GIVEN EXERCISE A: Find every line in the rows below that contains the string "Where", and copy each such line in full. Matching is case-sensitive.

The bell tolls for thee

The left today looks like a church approaching schism, with warring camps each trying to claim orthodoxy while, at the same time, bitchslapping each other at the ladies’ tea. They each think they’re taking over and saving the congregation but, of course, they’re only destroying it. As in all such feuds, the causes, hostilities, and history may be deep, but there’s always one visible issue that becomes the overly simplified demarkation between one side and the other. In my last church, it was Sunday-school scheduling. In the left today, that issue is, of course Iraq. Because of that one issue alone, I’ve had the self-proclaimed orthodox of the left in the U.S. declare that I couldn’t possibly be liberal no matter what I say on any other issue.

(Dataset items)
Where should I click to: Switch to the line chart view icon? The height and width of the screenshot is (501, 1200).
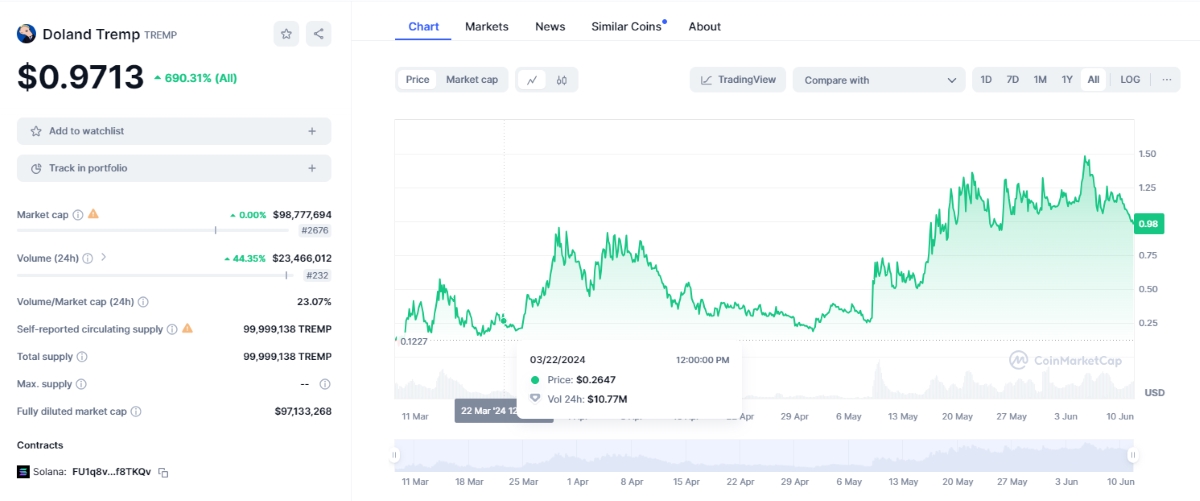click(x=533, y=80)
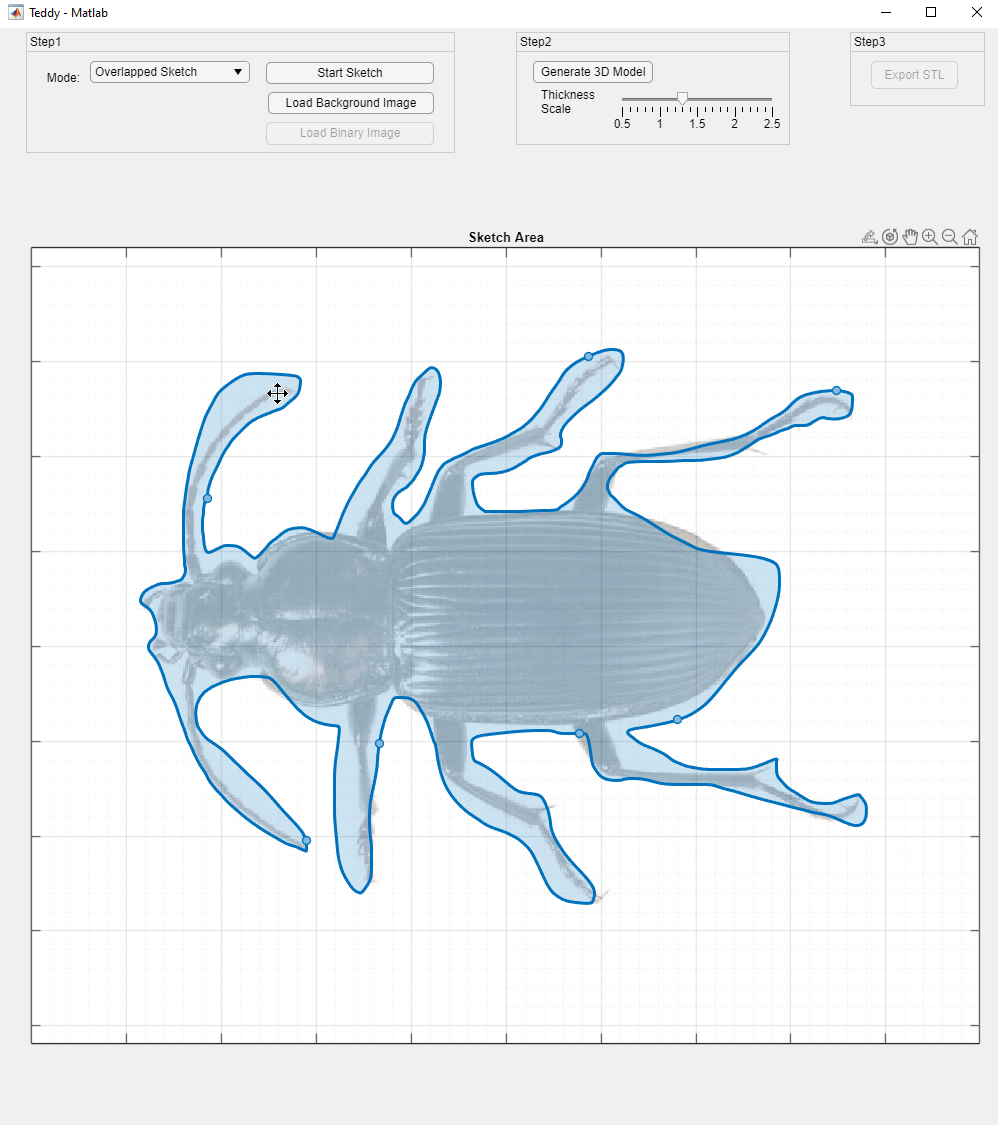Select the control point on the rear left leg

click(306, 840)
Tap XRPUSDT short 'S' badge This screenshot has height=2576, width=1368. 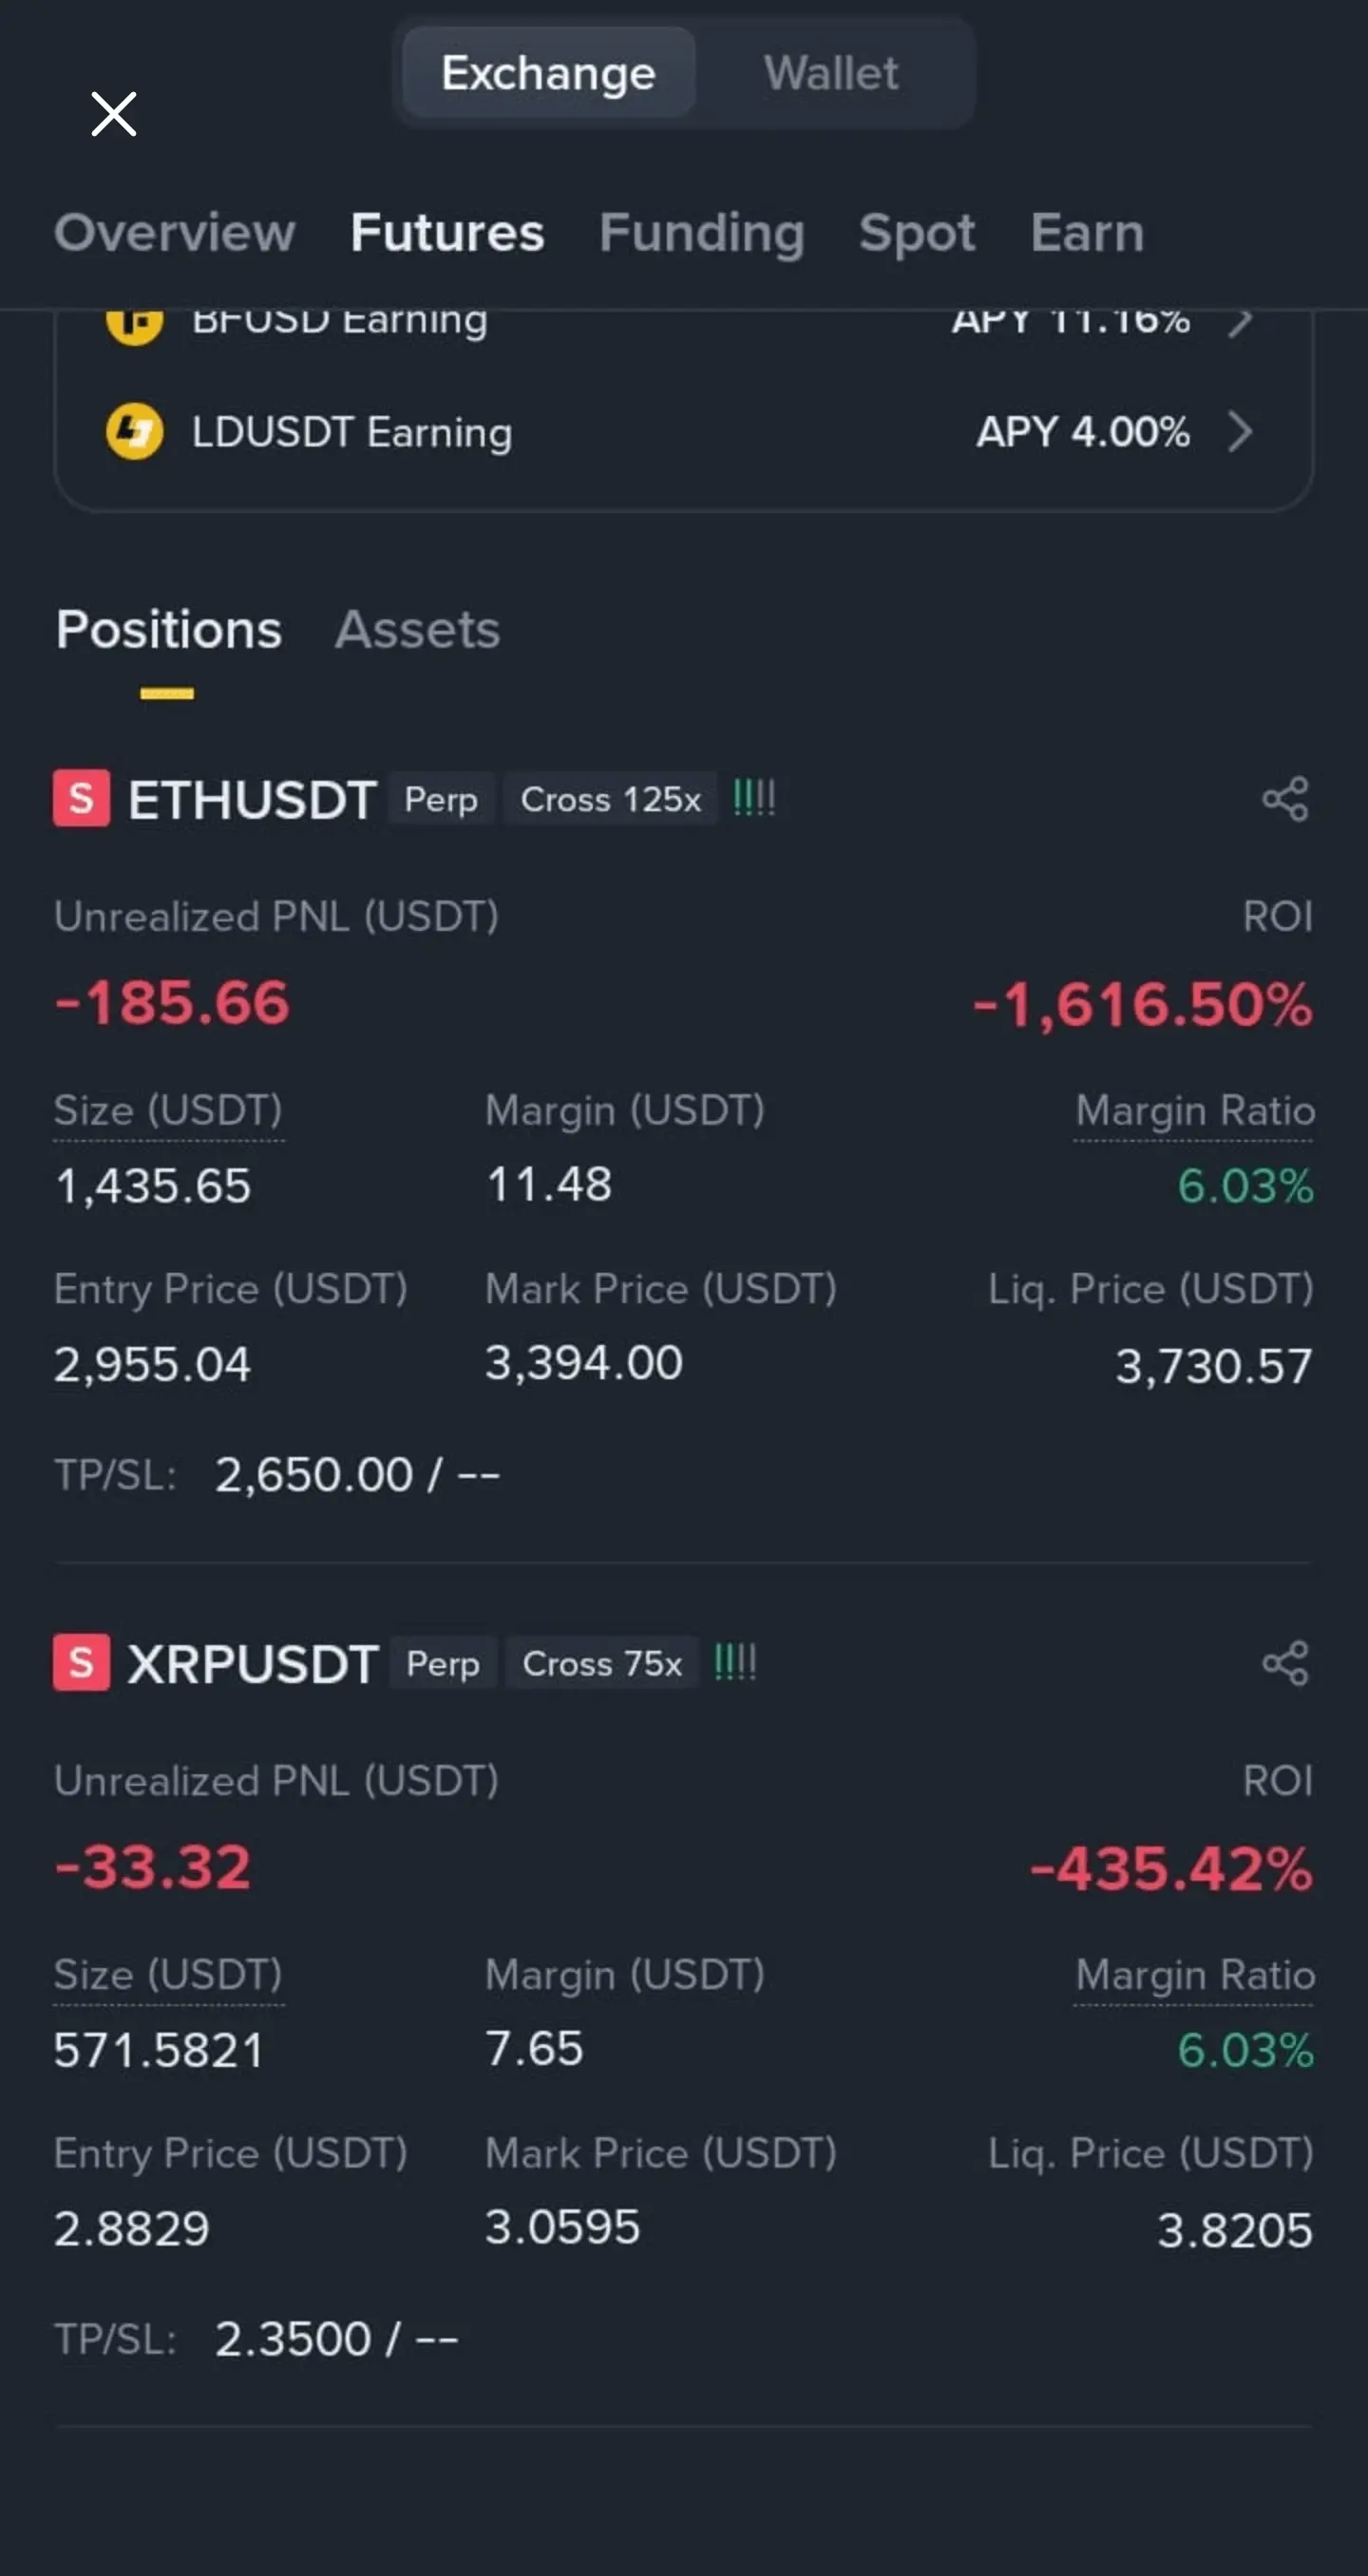click(x=81, y=1662)
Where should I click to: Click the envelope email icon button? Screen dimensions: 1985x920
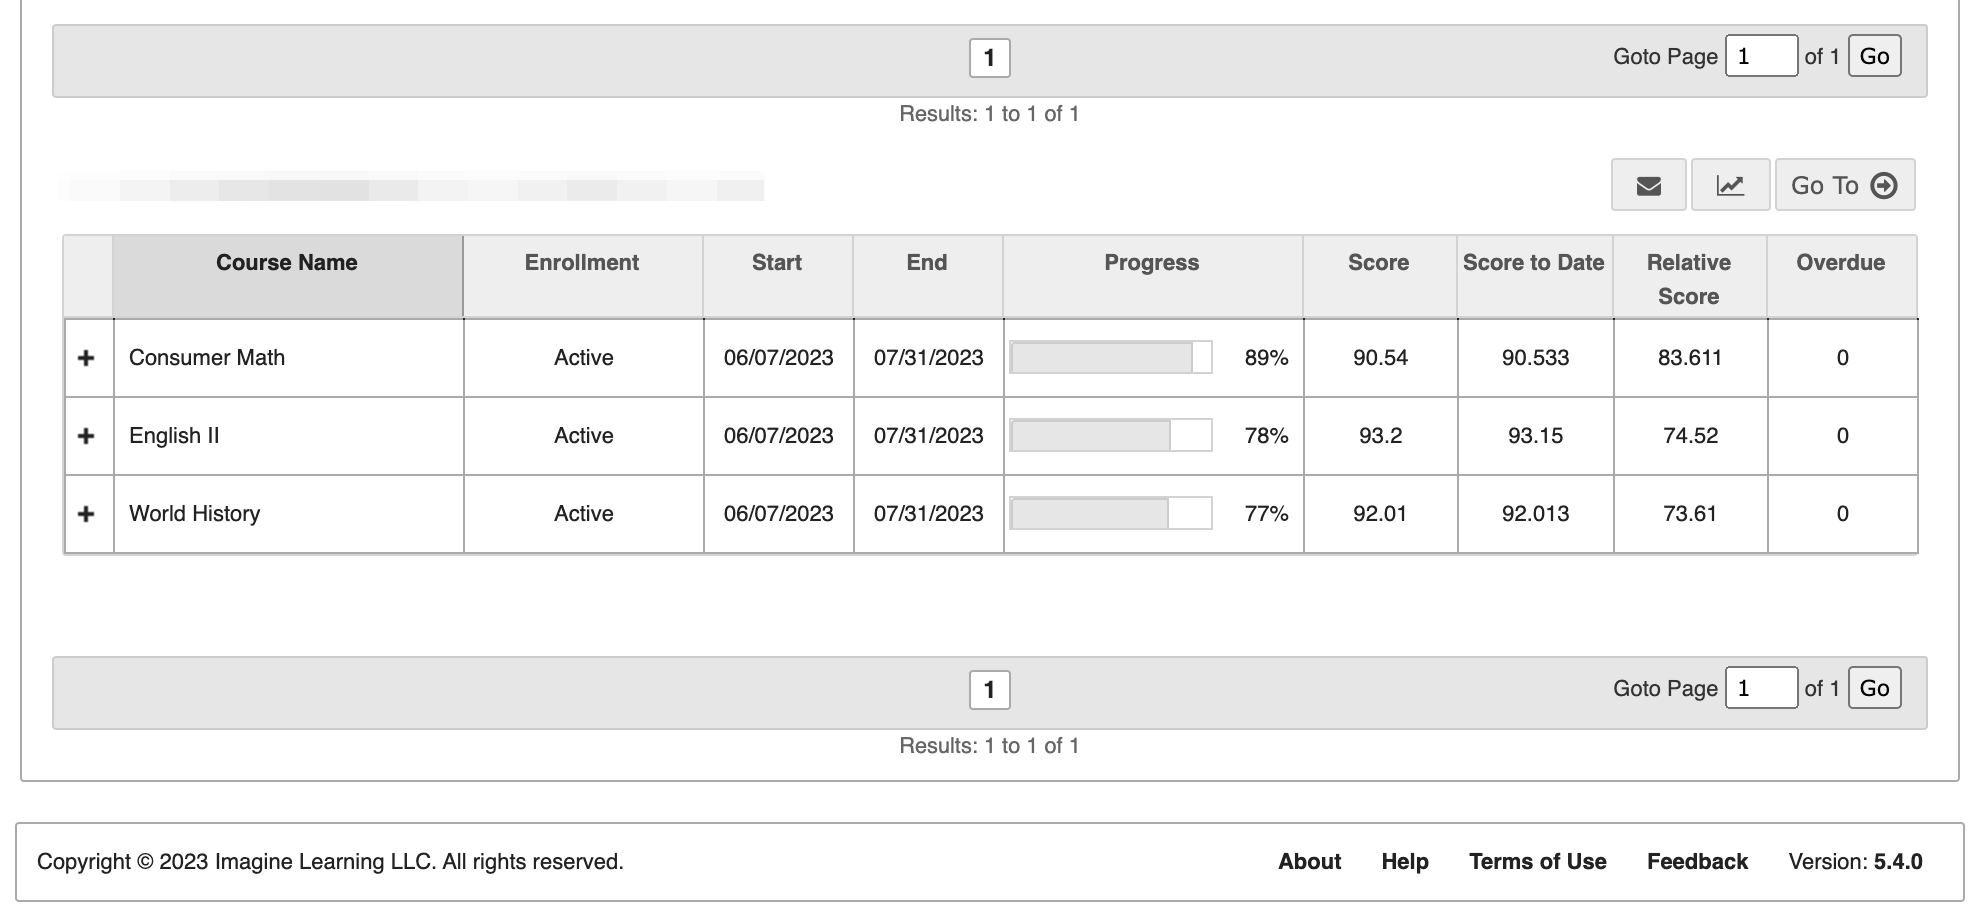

GIVEN EXERCISE B: Repeat the passage of the essay above between "The left today looks" and "any other issue.", inclusive, without altering a single word.

CORRECT RESPONSE A:
Where should I click to: Switch to the line chart view icon? The height and width of the screenshot is (501, 1200).
Where should I click to: Click the envelope email icon button? Screen dimensions: 1985x920

CORRECT RESPONSE B:
The left today looks like a church approaching schism, with warring camps each trying to claim orthodoxy while, at the same time, bitchslapping each other at the ladies’ tea. They each think they’re taking over and saving the congregation but, of course, they’re only destroying it. As in all such feuds, the causes, hostilities, and history may be deep, but there’s always one visible issue that becomes the overly simplified demarkation between one side and the other. In my last church, it was Sunday-school scheduling. In the left today, that issue is, of course Iraq. Because of that one issue alone, I’ve had the self-proclaimed orthodox of the left in the U.S. declare that I couldn’t possibly be liberal no matter what I say on any other issue.